Short task a –
Please echo the records from the line with "I will pos(1263,800)." to the line with "pyautogui.click(x=25, y=210)", including both of those lines, word for word.

Text block –
Begin
Now, Rabbit is ready to come out of stealth and begin to allow users to play around in its interactive video conferencing environment. The company is releasing its Mac app into closed beta, making the video chat service available to a limited number of users, which it will gradually scale up as time goes on.

There are a few major differences to Rabbit that you’ll notice right away. Unlike typical video chat apps like Skype, which you open or close based on when you want to use them, Rabbit is intended to run in the background, offering up notifications when friends come online or when they plan to join you in rooms to chat.

Oh, that’s another thing — the idea of rooms. While a few video chat apps have emerged to enable one-to-many communications, not all scale gracefully. Rabbit is built with the idea of being able to enter various rooms which could have potentially limitless numbers of people interacting at any given time. But just as you’d go to a party and not try to talk to an entire room of people all at once, Rabbit enables you to break down conversations into groups. Users can easily hover over groups and even other individual users to get a feel for what they’re talking about or how they’re interacting.

Another big part of the Rabbit application is content sharing. The app is built to enable users to share virtually any type of document or file that they have on screen, and can also be used to simultaneously watch or listen to various types of media together. The obvious use case is simultaneous group viewing parties for on-demand streaming video, and the app makes it easy for users to multitask, by letting users take on background tasks while still keeping a chat window open in the foreground.

There are other small advantages that Rabbit has over other chat apps — for instance, the ability to sign in with your Facebook account and easily invite friends to join you in rooms, or simply to let them know the application exists. Then there’s the fact that the window with a user’s own video image is hidden down in the bottom right corner, so it’s not a distraction while trying to interact with other people.
End
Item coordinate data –
Begin
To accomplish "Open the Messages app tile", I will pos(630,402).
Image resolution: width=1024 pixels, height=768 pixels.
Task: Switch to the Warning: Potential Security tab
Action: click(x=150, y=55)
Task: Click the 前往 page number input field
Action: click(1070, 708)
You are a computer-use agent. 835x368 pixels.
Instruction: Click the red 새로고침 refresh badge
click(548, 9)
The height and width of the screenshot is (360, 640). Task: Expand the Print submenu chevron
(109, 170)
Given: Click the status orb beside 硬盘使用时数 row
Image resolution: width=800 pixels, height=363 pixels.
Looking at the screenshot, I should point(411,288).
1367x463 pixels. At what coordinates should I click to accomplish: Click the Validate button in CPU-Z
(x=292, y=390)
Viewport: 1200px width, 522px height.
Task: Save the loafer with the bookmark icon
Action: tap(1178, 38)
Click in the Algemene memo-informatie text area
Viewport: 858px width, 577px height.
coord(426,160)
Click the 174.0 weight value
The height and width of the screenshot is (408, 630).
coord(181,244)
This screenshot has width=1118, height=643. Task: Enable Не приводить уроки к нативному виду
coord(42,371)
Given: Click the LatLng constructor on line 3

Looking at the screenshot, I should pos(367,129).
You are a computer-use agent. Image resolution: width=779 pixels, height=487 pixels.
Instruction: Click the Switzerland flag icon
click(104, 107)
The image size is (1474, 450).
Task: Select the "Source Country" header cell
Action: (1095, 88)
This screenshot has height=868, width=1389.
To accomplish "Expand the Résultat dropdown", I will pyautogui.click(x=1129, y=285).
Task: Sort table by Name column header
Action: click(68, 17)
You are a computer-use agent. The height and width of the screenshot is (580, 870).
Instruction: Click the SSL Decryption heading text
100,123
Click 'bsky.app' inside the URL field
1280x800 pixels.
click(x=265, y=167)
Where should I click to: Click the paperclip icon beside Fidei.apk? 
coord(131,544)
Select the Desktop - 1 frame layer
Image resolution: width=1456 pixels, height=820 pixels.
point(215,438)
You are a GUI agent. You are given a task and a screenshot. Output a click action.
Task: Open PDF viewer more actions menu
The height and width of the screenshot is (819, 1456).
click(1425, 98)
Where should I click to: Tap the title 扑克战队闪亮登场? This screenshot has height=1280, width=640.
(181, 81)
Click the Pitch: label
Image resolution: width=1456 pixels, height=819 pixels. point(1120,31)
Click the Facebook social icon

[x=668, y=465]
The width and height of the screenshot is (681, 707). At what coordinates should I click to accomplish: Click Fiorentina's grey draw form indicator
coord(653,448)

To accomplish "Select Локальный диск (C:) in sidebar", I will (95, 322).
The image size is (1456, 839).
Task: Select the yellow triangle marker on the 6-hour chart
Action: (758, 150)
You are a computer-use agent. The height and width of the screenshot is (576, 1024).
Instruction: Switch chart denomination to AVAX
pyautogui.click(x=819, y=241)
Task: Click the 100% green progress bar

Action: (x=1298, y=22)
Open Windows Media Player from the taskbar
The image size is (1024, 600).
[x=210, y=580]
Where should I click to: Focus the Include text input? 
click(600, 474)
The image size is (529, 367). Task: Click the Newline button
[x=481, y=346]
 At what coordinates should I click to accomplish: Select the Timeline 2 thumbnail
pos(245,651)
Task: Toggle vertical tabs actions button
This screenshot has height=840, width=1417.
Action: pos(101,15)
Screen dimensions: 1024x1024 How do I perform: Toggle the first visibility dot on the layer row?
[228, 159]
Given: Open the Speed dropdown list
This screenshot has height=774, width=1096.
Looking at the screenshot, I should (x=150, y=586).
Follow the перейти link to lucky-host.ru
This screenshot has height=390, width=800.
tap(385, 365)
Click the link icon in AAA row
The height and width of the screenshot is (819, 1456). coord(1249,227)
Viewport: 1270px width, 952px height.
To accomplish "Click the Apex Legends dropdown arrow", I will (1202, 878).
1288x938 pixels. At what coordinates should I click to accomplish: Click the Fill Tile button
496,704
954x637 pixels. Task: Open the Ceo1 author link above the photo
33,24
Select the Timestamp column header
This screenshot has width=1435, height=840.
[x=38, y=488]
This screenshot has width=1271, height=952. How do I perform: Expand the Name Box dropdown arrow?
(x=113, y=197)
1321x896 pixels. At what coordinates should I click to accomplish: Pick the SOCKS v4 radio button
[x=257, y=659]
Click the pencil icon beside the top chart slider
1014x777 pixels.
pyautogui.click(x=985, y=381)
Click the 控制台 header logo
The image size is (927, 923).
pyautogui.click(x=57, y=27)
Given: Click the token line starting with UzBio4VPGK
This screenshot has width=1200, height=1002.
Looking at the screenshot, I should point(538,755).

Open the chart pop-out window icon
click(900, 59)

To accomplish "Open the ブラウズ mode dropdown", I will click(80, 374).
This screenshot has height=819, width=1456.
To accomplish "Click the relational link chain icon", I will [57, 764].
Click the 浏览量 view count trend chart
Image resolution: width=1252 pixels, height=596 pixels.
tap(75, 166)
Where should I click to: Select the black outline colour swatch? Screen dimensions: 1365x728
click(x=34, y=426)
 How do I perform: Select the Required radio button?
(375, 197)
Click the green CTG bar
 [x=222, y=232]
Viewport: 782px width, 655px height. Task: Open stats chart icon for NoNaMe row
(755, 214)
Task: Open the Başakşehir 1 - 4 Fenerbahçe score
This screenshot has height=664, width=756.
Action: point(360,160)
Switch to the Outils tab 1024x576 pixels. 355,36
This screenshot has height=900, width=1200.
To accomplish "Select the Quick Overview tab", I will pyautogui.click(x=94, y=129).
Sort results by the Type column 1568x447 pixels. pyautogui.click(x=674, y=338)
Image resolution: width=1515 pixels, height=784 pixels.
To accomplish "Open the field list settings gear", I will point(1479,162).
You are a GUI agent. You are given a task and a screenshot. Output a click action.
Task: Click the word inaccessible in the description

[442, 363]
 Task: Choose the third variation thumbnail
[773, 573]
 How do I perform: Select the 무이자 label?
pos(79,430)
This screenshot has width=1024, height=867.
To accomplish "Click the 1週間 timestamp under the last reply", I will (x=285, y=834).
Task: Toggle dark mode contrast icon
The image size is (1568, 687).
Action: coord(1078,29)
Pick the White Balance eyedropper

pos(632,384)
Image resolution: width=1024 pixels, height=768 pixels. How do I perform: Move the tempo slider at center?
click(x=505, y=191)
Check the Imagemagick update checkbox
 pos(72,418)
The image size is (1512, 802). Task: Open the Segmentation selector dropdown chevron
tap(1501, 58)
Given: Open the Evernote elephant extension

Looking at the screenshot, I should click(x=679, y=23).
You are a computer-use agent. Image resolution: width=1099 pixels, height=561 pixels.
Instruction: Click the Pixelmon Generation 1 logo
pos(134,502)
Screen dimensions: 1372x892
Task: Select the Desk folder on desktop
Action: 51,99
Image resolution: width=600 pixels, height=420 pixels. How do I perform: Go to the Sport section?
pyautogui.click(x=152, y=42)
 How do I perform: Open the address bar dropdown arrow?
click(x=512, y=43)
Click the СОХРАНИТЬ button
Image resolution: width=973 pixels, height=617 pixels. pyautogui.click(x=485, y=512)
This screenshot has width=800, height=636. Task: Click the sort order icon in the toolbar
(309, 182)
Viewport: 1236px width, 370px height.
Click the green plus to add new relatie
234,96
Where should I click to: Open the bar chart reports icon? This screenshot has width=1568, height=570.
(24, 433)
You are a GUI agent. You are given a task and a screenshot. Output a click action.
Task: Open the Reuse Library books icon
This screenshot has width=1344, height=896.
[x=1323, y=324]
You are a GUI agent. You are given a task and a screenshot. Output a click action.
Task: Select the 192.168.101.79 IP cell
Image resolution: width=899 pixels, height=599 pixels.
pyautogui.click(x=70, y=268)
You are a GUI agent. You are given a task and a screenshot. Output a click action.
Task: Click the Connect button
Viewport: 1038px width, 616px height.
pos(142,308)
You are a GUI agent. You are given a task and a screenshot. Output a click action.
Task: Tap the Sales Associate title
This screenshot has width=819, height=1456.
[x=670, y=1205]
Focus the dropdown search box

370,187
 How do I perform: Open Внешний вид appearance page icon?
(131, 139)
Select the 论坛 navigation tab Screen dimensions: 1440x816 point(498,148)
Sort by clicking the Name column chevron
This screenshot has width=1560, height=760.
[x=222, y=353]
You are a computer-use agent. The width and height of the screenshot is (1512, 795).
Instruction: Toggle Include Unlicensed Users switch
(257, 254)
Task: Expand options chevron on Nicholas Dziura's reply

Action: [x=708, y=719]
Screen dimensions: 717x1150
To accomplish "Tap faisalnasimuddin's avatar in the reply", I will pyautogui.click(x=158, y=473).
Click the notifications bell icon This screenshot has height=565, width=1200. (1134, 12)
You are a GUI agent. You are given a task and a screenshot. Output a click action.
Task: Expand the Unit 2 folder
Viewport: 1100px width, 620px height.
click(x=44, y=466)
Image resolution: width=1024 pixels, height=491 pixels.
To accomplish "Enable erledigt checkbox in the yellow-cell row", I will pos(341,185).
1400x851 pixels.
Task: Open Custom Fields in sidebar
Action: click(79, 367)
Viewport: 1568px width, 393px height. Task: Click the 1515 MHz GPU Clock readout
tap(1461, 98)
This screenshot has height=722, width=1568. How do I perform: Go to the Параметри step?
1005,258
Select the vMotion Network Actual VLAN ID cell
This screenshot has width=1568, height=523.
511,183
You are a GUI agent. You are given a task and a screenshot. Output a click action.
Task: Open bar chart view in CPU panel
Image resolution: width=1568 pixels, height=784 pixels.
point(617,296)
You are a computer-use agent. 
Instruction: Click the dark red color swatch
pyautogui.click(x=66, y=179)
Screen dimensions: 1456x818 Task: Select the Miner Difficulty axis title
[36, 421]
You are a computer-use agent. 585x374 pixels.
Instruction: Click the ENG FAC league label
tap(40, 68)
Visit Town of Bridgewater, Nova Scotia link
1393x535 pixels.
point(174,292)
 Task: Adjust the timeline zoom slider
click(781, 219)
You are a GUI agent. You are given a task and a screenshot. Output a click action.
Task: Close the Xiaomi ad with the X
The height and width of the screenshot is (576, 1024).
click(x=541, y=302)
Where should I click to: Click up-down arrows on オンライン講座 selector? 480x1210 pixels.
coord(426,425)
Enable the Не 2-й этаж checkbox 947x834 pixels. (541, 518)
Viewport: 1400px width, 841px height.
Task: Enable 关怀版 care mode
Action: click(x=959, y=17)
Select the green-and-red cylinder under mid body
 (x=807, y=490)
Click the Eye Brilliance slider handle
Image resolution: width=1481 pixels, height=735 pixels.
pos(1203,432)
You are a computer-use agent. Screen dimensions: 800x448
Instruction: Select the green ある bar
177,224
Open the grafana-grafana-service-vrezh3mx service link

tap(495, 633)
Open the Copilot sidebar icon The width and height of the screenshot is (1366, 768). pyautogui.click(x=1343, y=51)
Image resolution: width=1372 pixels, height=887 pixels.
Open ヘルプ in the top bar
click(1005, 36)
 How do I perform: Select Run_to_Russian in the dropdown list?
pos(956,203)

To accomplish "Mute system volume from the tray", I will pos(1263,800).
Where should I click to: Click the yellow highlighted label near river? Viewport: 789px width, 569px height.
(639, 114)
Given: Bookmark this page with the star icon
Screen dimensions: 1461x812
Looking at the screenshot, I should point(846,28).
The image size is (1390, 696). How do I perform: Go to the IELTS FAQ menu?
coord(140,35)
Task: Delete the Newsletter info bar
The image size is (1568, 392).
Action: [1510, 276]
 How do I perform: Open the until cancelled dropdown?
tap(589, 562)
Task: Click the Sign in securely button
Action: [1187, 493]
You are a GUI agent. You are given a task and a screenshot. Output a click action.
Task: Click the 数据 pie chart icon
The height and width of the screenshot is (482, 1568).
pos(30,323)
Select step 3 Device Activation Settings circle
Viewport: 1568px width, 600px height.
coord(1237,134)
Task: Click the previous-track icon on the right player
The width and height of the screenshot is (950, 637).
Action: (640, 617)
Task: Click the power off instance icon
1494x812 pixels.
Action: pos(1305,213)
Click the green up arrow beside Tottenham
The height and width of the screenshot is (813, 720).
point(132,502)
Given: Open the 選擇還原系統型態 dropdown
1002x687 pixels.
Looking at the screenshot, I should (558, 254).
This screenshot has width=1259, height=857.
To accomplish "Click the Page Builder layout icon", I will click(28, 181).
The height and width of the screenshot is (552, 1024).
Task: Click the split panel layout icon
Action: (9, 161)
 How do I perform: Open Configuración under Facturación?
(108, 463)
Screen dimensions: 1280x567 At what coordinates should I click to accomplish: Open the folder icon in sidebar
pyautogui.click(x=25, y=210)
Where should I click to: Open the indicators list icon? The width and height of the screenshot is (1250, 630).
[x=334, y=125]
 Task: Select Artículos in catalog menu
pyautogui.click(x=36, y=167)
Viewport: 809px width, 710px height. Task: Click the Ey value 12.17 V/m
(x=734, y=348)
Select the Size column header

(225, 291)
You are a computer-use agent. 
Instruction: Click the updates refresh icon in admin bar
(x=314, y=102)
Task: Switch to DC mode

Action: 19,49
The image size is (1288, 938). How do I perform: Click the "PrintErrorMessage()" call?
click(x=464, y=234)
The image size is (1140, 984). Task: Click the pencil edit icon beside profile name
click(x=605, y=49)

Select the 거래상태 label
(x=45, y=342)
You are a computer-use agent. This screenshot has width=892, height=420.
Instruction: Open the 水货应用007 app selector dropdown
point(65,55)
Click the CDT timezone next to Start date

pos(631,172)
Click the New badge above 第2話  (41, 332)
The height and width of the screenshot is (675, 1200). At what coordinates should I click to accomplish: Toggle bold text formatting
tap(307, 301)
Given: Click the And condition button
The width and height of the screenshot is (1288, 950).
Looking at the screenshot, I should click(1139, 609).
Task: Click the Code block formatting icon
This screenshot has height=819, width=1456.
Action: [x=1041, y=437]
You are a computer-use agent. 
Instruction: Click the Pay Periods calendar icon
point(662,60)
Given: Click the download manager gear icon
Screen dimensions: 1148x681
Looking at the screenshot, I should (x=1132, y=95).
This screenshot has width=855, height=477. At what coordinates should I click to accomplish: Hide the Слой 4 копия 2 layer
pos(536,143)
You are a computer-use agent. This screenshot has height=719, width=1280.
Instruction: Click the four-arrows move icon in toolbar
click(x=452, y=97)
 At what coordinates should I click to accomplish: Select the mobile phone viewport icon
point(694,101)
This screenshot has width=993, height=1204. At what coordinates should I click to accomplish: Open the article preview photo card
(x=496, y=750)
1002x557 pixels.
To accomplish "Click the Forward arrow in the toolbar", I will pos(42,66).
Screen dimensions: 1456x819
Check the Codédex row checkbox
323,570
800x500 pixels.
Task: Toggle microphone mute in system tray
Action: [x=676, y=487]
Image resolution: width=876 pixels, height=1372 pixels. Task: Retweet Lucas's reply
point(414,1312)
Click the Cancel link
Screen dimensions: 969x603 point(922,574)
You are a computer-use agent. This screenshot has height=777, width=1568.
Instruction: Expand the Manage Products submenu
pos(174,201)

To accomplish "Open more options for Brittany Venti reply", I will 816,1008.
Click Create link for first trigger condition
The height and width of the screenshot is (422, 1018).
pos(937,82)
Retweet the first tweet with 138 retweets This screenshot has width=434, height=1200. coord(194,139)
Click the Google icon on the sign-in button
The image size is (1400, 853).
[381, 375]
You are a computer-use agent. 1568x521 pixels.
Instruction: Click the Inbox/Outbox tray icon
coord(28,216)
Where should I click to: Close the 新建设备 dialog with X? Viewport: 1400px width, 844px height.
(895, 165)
End
Short task b –
According to the passage on Rabbit, why is the window with a user's own video image placed in the bottom right corner?

Finished answer a –
To accomplish "Mute system volume from the tray", I will pos(1263,800).
Where should I click to: Click the yellow highlighted label near river? Viewport: 789px width, 569px height.
(639, 114)
Given: Bookmark this page with the star icon
Screen dimensions: 1461x812
Looking at the screenshot, I should point(846,28).
The image size is (1390, 696). How do I perform: Go to the IELTS FAQ menu?
coord(140,35)
Task: Delete the Newsletter info bar
The image size is (1568, 392).
Action: [1510, 276]
 How do I perform: Open the until cancelled dropdown?
tap(589, 562)
Task: Click the Sign in securely button
Action: [1187, 493]
You are a GUI agent. You are given a task and a screenshot. Output a click action.
Task: Click the 数据 pie chart icon
The height and width of the screenshot is (482, 1568).
pos(30,323)
Select step 3 Device Activation Settings circle
Viewport: 1568px width, 600px height.
coord(1237,134)
Task: Click the previous-track icon on the right player
The width and height of the screenshot is (950, 637).
Action: (640, 617)
Task: Click the power off instance icon
1494x812 pixels.
Action: pos(1305,213)
Click the green up arrow beside Tottenham
The height and width of the screenshot is (813, 720).
point(132,502)
Given: Open the 選擇還原系統型態 dropdown
1002x687 pixels.
Looking at the screenshot, I should (558, 254).
This screenshot has width=1259, height=857.
To accomplish "Click the Page Builder layout icon", I will click(28, 181).
The height and width of the screenshot is (552, 1024).
Task: Click the split panel layout icon
Action: (9, 161)
 How do I perform: Open Configuración under Facturación?
(108, 463)
Screen dimensions: 1280x567 At what coordinates should I click to accomplish: Open the folder icon in sidebar
pyautogui.click(x=25, y=210)

Finished answer b –
It is hidden down in the bottom right corner so that it doesn't distract the user while they interact with other people.